Doctorvitz v. Schonberger

GEORGE E. HOLT, Circuit Judge.

Plaintiff in the court below sued defendant for $400 which sum she had paid in advance for the occupancy of premises under what the defendant landlord contended was a lease, that is, a receipt reading as follows—

*62January 1,1950
RECEIVED of Mrs. Doctorvitz
Five hundred dollars
For rent for the last five months
Aug., Sept., Oct., Nov., Dec. 31,1950
Max Schonberger

Plaintiff contended the receipt did not constitute a lease, that she was a tenant at will and the $500 paid on account was security, that she was entitled to recover such sum less one month’s rental she admitted was unpaid — because the landlord suffered no damages arising out of her departure from the premises.

To remove a tenancy from the definition of a tenancy at will the provisions of section 83.01, Florida Statutes 1951, require a lease to be in writing and signed by the landlord, making it thus a tenancy for the stipulated duration agreed upon by the parties.
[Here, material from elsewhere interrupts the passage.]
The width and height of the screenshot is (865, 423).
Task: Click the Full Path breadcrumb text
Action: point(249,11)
Although unusual and different from the lease ordinarily used by landlords, in my opinion the receipt here involved complied sufficiently with the terms of the statute to make it a lease. It was also a sufficient “memorandum in writing” to preclude application of the statute of frauds, section 725.01, Florida Statutes 1951.

Even if there had been no lease plaintiff would still not be entitled to recover. In Casino Amusement Co. v. Ocean Beach Amusement Co. (Fla.), 133 So. 559, it is held that where rent has been paid in advance under an agreement that it should be so paid and the tenant wrongfully vacates the premises the advance rentals cannot be recovered by the tenant upon termination of his occupancy, unless such termination is wrongful as to him. Plaintiff voluntarily removed herself from the premises, leaving them vacant, then sought from the landlord the monies paid in advance.
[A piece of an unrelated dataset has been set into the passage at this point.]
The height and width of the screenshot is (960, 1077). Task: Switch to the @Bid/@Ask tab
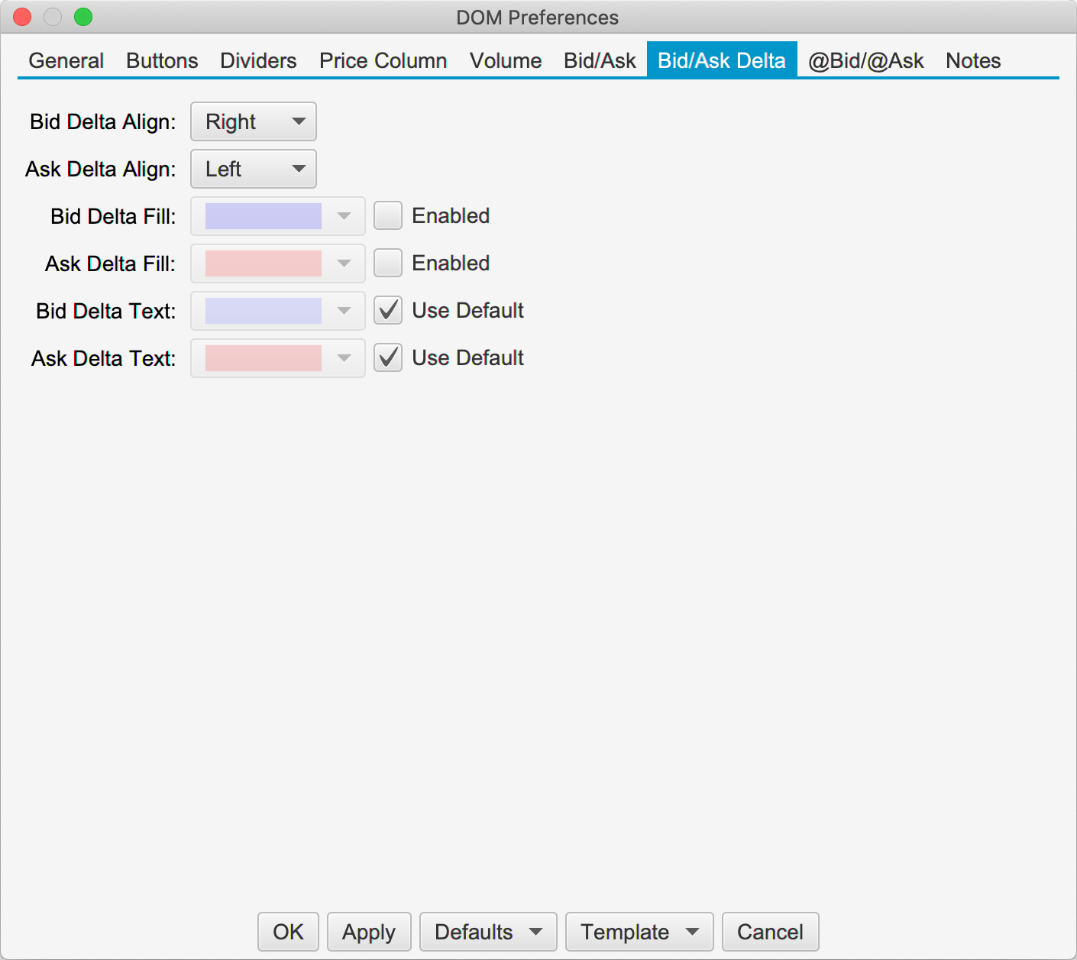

Rent paid in advance at the beginning of a lease in conformity with its terms becomes upon such terms the property of the lessor. In any event it becomes his property as soon as the period for which the rent is applicable arrives, and when the lessee’s default makes his performance of the lease impossible the law accelerates the time when the advance rentals become the lessor’s property to the time of the termination of the lease. Sline Properties, Inc. v. Colvin (C.C.A. 4), 190 F. 2d 401. Housholder v. Black (Fla.), 62 So. 2d 50, goes even further in holding that where a landlord enters for condition broken he is entitled to retain the advance rental payment.

The judgment for the defendant is affirmed.